In all their phallic glory

Germany goes no-holds-barred nuts over Spargel every spring. Spargelzeit starts around late April and always ends on the 24th of June. In those eight weeks, white asparagus is featured prominently in supermarkets, in farmers’ markets, in the Mensa (university cafeteria), in restaurants and cafes, on the covers of food magazines, and in the dining sections of newspapers. In wine stores there will likely be recommended bottles to go with your Spargelessen; a fruity white works best. There’s even an episode centred around a Spargel harvest on the long-running murder-solving TV series Tatort, a beloved German institution that’s been airing on Sundays at 20:15 since 1970.

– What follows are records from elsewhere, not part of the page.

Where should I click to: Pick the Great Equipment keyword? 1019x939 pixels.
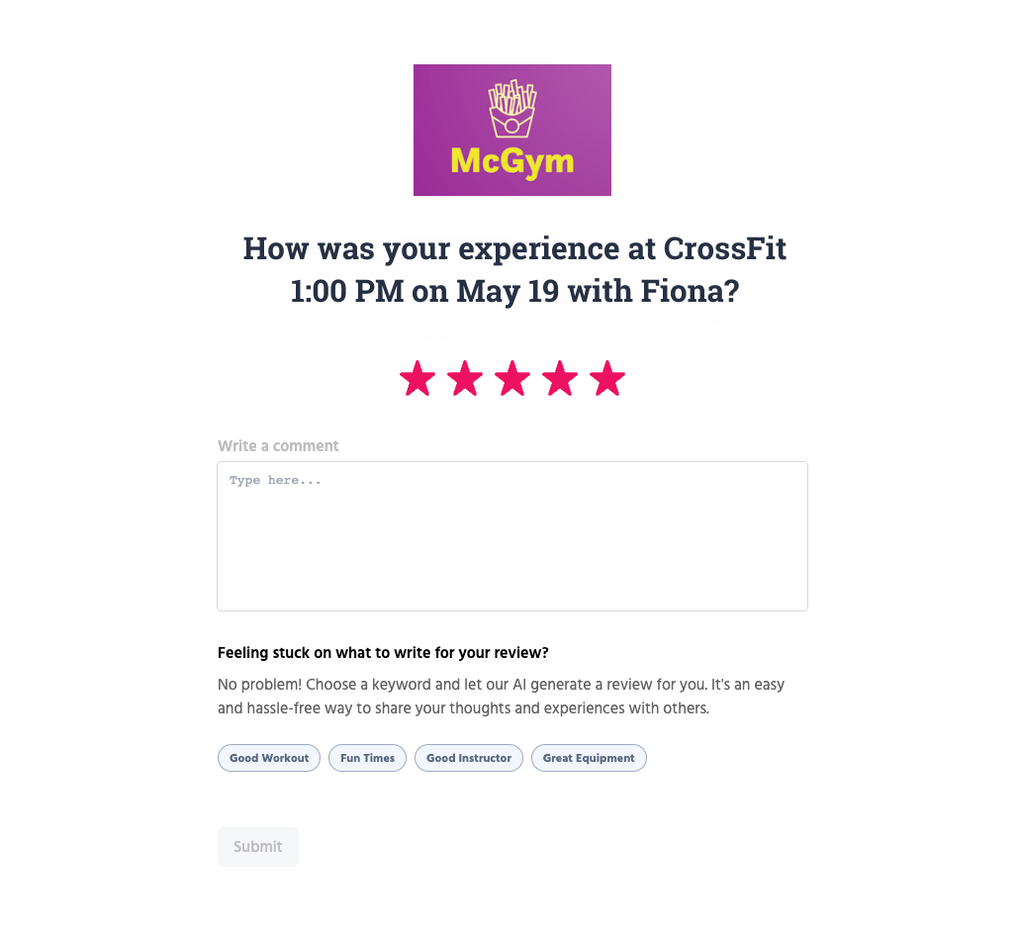(589, 757)
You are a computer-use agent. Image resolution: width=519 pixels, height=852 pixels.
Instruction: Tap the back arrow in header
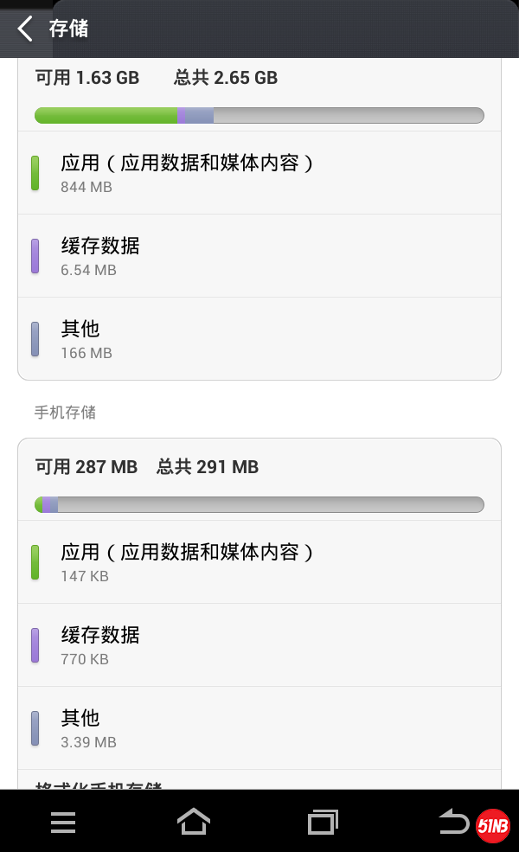(x=25, y=29)
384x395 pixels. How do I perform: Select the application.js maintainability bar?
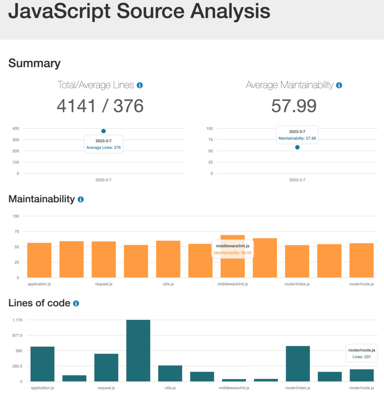click(39, 261)
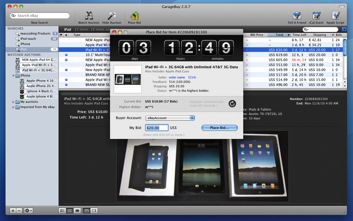Open the Buyer Account dropdown
Screen dimensions: 353x221
point(170,118)
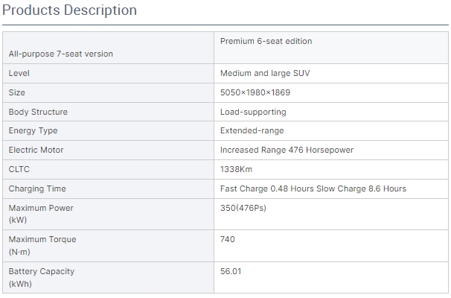Click the Load-supporting value cell
Viewport: 451px width, 298px height.
pos(253,112)
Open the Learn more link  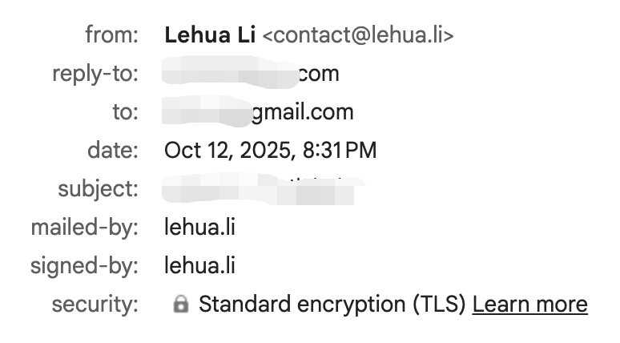pyautogui.click(x=529, y=305)
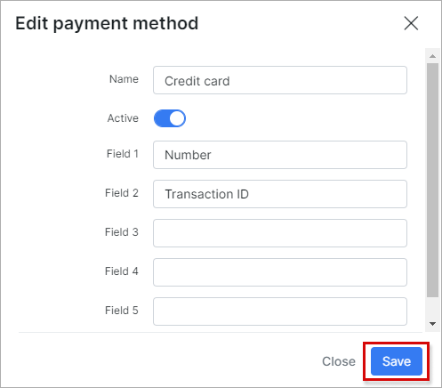Close the Edit payment method dialog with X
Screen dimensions: 442x388
pos(411,23)
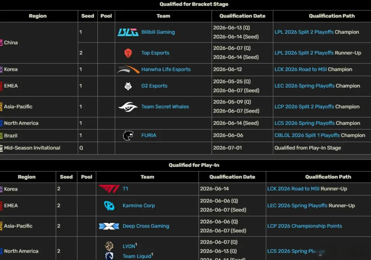The height and width of the screenshot is (260, 371).
Task: Click the Bilibili Gaming BLG logo
Action: point(128,32)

Last week I went to a friend’s house to make my first ever Spargelessen. I’ve had it a couple of times in the Mensa, a somewhat lacklustre affair, but never made my own. At the twice-weekly farmers’ market in Hoheluft/Eppendorf I got 2 kg thick-stalked Biospargel (organic) that came from the Lüneburger Heide near Hamburg. I also picked up 1.5 kg new potatoes, still smelling sweetly of soil.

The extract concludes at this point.